Under the SCA, ECS providers may not disclose any communication held “in electronic storage,” which includes “any temporary, intermediate storage of a wire or electronic communication” or “any storage of such communication by an electronic communication service for purposes of backup protection.” Id. (quoting 18 U.S.C. § 2510(17)). RCS providers may not divulge communications maintained on their service “on behalf of ... a subscriber or customer ... solely for the purpose of providing storage or computer processing services to such subscriber or customer, if the provider is not authorized to access the contents” for any other purpose. Id. (quoting 18 U.S.C.§ 2702(a)(2)(A)–(B)).

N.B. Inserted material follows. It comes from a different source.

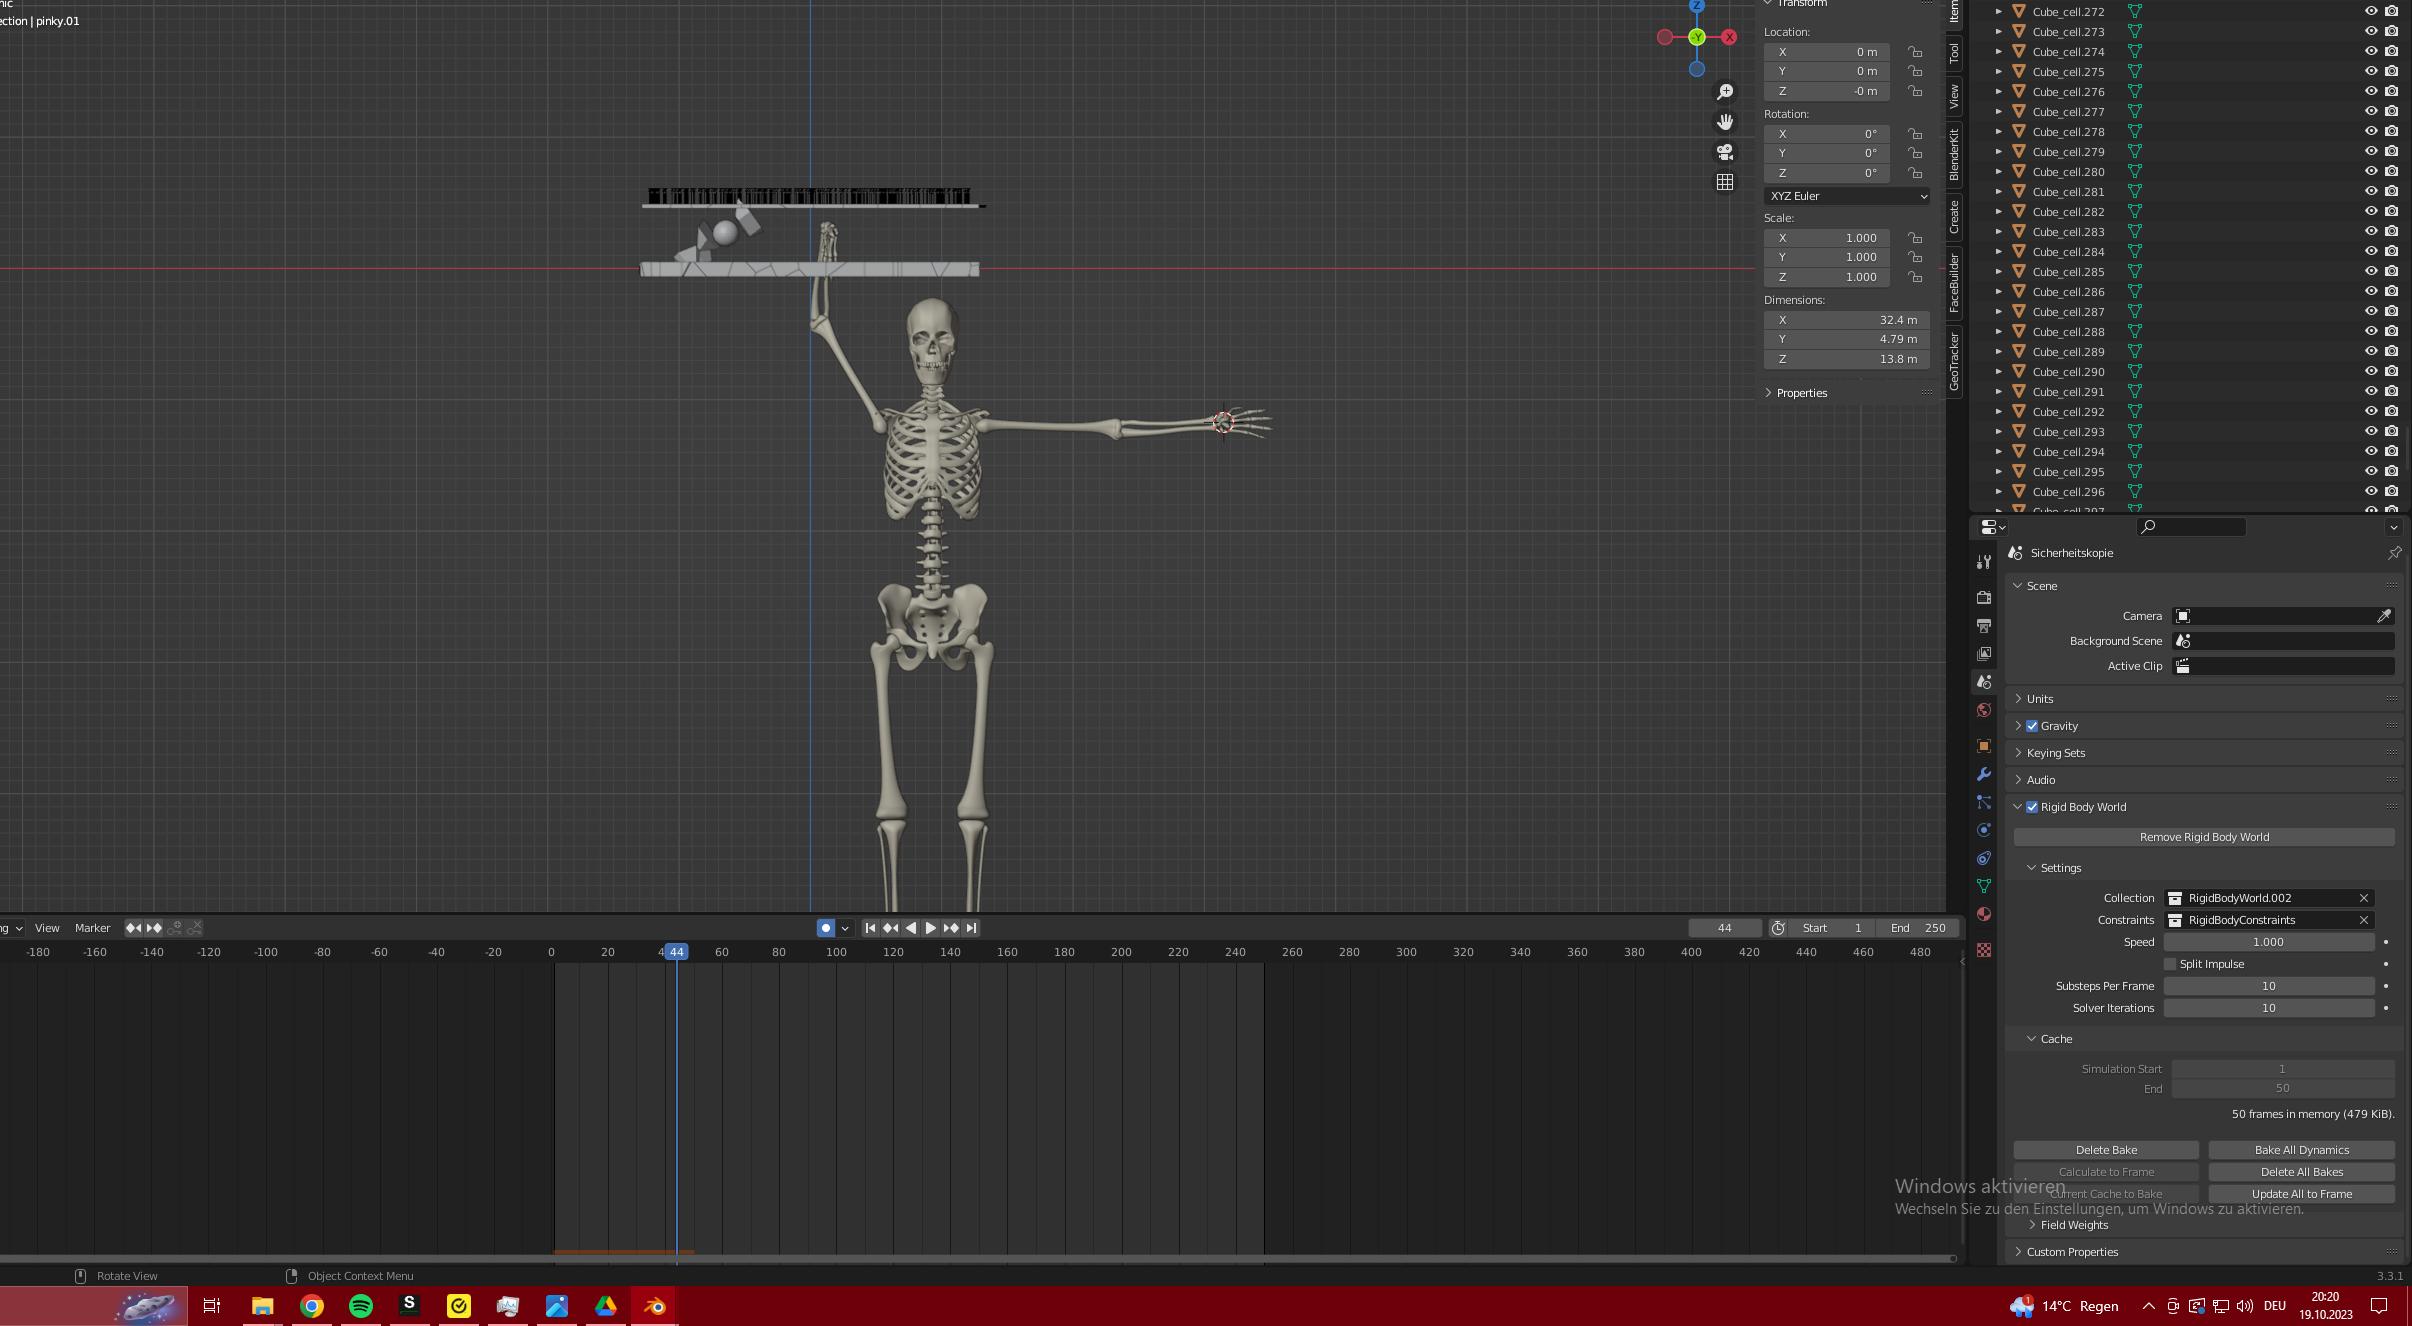Open Modifier Properties with the wrench icon

tap(1984, 771)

Judge Boasberg noted that the parties agreed both that Facebook is an ECS with respect to the content at issue and that this content does not fall within the “temporary storage” category of “electronic storage” as those terms are used in the SCA. Accordingly, the dispute centered on whether the deleted private pages and communications were stored “for purposes of backup protection.” Id. (citing 18 U.S.C. § 2510(17)).

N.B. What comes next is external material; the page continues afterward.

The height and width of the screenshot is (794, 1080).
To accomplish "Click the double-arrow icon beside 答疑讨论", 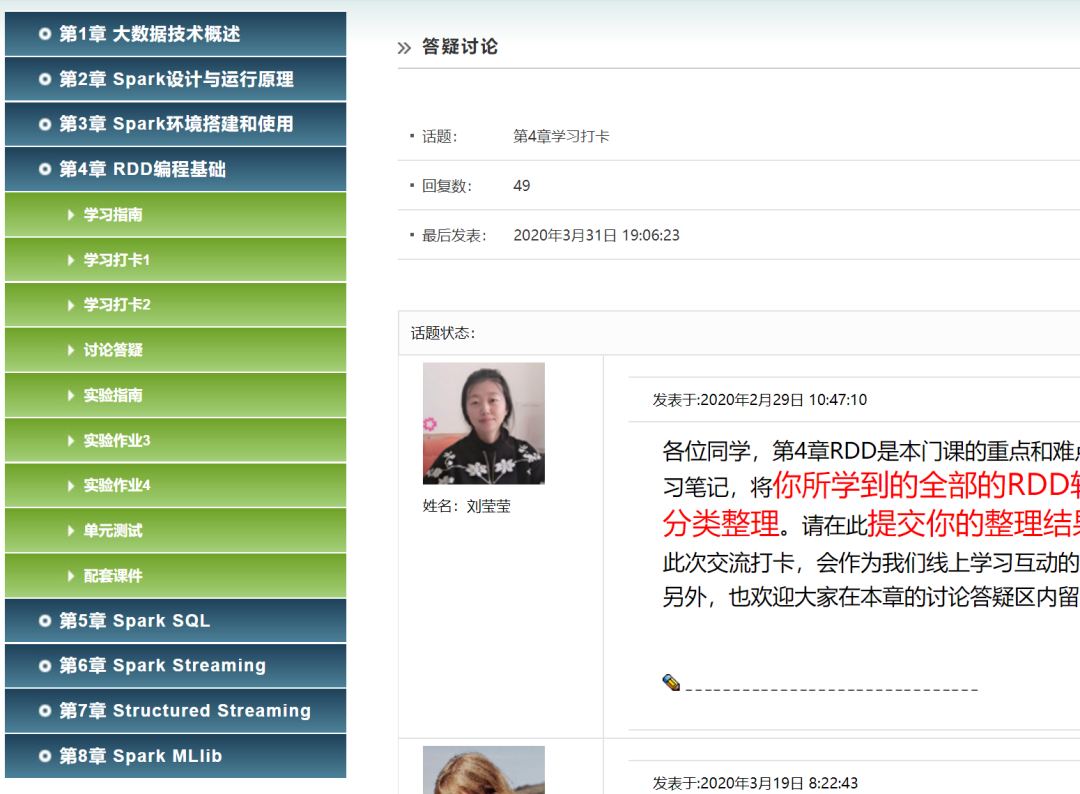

To answer this question, Judge Boasberg noted that “the most relevant definition of ‘backup’ is ‘a copy of computer data’” or “a reserve or substitute.” Id. at *4 (emphasis in original). “Protection” is “the act of protecting,” which is defined, in turn, as “keeping from being damaged, attacked, stolen, or injured.” He explained that a communication is stored “for purposes of backup protection,” then, when it is a “copy” or “reserve” held to prevent it being “damaged” or lost. Id. (quoting Hately v. Watts, 917 F.3d 770, 791 (4th Cir. 2019)).

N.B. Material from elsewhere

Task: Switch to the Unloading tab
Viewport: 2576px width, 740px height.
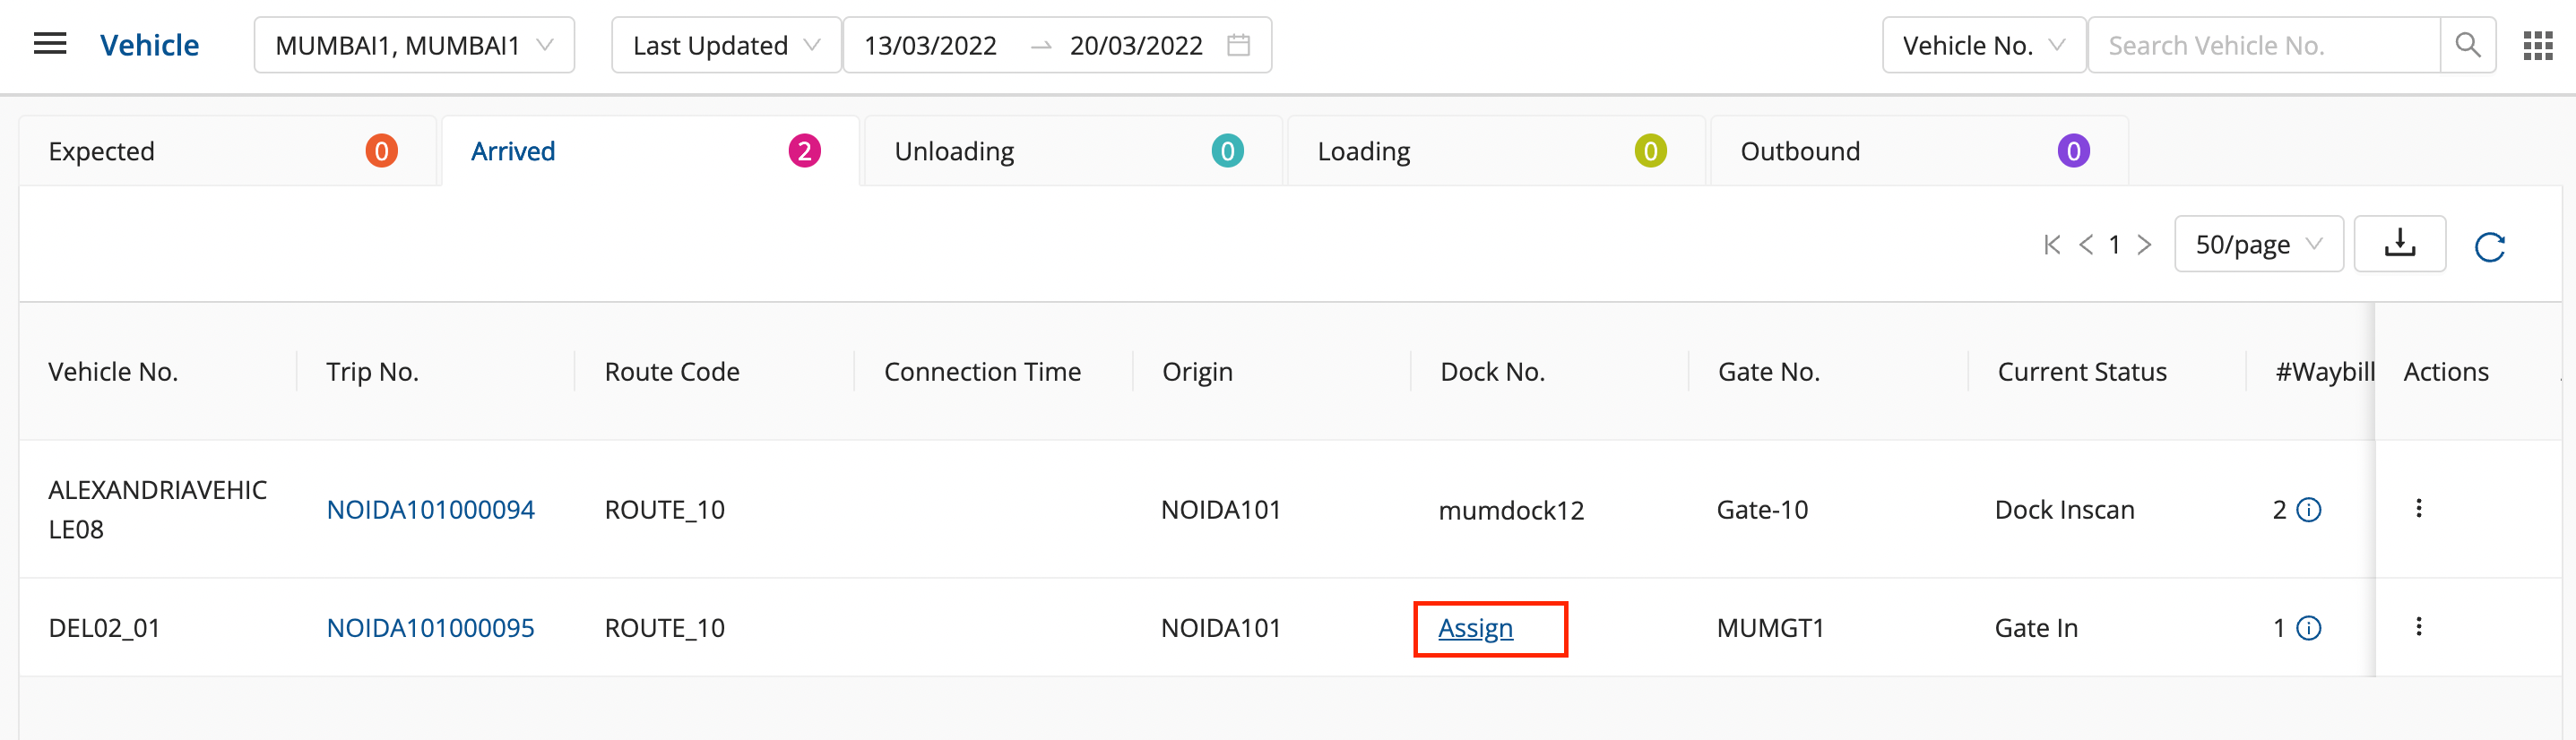Action: click(1071, 151)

With these definitions in mind, Judge Boasberg found that copies of the deleted private accounts and pages at issue, and the communications associated with them, fell within the SCA because Facebook preserved data, including content, on the accounts and pages it deleted. “Facebook stored a duplicate of these communications, among other reasons, in case it was lawfully called upon to produce them by an international body like the United Nations after their removal.” He found that these duplicates were a “copy” or “reserve” because they “exist on the same servers, in the same place, in the same format, in exactly the same manner” as they did before the accounts and pages were removed and therefore “literally fall within the statutory definition” of “for purposes of backup protection.” Id. (citing Theofel v. Farey-Jones, 359 F.3d 1066, 1075 (9th Cir. 2004)).
In reaching this conclusion, Judge Boasberg rejected The Gambia’s argument that the common understanding of “backup” requires the existence of an original. He noted that the dictionary definitions of “backup” do not require an original to exist and, in fact, contemplates loss of any “original.” He also noted that the SCA imposes no requirement that there be an original copy of the communication in order for other material to qualify as backup. Id. (citing 18 U.S.C. § 2510(17)(B)). Judge Boasberg also found that his reading of “backup purposes” comported with the SCA’s legislative context, which included that “Congress wanted to protect electronic communications that are configured to be private, such as email and private electronic bulletin boards,” to avoid hindering the adoption of new communications technologies. Id. at *5 (quoting Konop v. Hawaiian Airlines, Inc., 302 F.3d 868, 875 (9th Cir. 2002)).